> PROMPT
Starting at the line that contains "You are a computer-use agent. Viewport: 980px", return every line down to the end of the records below, exactly as written.

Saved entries
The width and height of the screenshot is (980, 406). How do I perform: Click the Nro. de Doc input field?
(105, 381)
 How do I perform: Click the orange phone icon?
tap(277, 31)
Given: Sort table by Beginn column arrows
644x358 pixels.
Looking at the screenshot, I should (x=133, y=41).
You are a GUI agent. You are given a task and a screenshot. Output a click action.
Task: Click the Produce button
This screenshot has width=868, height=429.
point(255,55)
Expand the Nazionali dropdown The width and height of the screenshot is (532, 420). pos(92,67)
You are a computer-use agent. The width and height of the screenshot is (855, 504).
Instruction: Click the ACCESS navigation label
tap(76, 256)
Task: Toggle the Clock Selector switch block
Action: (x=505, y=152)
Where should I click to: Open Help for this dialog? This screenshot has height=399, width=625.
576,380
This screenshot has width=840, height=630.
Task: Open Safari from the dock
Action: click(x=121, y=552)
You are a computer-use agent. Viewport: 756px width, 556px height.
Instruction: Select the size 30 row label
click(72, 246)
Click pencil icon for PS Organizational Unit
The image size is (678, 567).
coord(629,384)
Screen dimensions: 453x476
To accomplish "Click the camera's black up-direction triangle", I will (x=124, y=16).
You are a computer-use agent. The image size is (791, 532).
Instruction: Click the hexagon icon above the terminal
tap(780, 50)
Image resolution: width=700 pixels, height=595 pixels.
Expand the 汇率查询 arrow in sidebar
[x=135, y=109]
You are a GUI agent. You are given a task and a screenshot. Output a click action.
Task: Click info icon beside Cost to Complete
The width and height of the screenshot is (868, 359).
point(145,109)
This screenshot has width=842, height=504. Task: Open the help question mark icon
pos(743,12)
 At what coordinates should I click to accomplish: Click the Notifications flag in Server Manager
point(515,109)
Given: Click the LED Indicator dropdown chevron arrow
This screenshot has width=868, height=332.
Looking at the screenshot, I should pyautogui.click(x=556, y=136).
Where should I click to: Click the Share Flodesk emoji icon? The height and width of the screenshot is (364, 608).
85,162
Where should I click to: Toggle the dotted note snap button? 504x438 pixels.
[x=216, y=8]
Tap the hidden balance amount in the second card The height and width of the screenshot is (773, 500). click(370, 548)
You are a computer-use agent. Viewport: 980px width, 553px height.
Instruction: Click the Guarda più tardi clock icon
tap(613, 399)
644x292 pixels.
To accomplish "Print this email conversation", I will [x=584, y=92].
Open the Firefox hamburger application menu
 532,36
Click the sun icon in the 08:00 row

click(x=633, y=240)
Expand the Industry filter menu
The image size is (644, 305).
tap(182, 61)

> TASK OUTPUT
You are a computer-use agent. Viewport: 980px width, 553px height.
Instruction: Click the Guarda più tardi clock icon
tap(613, 399)
644x292 pixels.
To accomplish "Print this email conversation", I will [x=584, y=92].
Open the Firefox hamburger application menu
 532,36
Click the sun icon in the 08:00 row

click(x=633, y=240)
Expand the Industry filter menu
The image size is (644, 305).
tap(182, 61)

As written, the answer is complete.